(WORKING DATA begins)

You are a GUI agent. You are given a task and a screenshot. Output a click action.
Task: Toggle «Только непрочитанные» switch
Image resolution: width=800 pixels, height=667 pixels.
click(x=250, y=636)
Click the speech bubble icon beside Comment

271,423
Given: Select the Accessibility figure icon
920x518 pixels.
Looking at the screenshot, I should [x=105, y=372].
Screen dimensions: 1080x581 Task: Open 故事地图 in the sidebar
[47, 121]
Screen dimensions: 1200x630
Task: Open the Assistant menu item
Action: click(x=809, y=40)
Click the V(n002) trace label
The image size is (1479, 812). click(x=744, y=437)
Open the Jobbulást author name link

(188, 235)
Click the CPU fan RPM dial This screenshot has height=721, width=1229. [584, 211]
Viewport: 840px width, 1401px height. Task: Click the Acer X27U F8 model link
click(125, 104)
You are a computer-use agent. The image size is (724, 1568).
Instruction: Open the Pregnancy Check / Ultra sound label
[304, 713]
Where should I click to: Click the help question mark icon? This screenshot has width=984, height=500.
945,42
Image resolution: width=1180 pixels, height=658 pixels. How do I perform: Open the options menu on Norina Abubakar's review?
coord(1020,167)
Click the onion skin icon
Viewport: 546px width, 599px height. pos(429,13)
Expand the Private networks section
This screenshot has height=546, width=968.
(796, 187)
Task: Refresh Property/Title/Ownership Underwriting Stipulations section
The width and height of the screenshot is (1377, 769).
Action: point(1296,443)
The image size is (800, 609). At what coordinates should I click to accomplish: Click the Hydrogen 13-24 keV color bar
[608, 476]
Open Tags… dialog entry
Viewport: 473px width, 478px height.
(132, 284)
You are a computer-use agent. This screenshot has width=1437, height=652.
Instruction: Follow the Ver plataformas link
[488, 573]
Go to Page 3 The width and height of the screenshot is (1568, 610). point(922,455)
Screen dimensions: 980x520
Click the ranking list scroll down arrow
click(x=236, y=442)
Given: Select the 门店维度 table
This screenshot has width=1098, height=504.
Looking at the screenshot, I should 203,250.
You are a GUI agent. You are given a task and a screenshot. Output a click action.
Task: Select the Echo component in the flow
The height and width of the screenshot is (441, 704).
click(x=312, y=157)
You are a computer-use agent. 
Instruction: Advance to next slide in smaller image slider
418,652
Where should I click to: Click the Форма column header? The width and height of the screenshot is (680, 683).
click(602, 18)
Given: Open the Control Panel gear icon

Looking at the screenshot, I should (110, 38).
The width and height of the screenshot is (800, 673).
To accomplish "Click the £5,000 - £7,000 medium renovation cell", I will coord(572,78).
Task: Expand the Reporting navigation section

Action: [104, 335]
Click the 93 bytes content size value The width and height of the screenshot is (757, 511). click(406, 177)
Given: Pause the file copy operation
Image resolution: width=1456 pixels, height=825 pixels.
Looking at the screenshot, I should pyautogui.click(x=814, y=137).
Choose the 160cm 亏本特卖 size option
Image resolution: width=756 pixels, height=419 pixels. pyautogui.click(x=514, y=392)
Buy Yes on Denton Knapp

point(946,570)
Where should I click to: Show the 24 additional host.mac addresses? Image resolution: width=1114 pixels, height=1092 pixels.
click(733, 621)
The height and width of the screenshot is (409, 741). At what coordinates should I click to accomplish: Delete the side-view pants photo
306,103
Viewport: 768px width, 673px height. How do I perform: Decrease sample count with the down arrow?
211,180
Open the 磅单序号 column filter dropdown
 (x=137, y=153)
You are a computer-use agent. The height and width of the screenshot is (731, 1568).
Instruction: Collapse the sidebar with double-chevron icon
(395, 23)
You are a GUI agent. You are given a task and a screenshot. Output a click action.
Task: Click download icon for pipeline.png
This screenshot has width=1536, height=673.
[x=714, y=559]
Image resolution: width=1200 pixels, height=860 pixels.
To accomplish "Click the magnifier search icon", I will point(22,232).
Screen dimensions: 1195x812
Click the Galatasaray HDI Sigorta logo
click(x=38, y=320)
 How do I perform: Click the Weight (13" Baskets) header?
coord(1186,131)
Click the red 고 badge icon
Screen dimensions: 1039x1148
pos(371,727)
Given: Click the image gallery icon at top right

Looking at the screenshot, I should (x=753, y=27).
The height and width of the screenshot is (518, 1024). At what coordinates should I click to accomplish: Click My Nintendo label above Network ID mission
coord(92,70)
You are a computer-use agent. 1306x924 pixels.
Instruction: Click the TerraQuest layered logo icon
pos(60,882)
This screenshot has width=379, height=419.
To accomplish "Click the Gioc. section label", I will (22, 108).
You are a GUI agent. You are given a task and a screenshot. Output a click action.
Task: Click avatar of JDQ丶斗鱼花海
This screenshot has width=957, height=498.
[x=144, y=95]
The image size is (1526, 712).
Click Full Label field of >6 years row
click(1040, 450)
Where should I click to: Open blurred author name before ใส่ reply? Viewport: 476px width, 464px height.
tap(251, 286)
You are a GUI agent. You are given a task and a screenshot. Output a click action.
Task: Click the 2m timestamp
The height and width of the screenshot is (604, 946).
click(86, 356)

(WORKING DATA ends)

Check each line above for the word "computer", and copy the lines where it appears.

→ RESPONSE TO THIS TASK
You are a computer-use agent. The image size is (724, 1568).
You are a computer-use agent. This screenshot has width=1437, height=652.
You are a computer-use agent. 
You are a computer-use agent. The height and width of the screenshot is (731, 1568).
You are a computer-use agent. 1306x924 pixels.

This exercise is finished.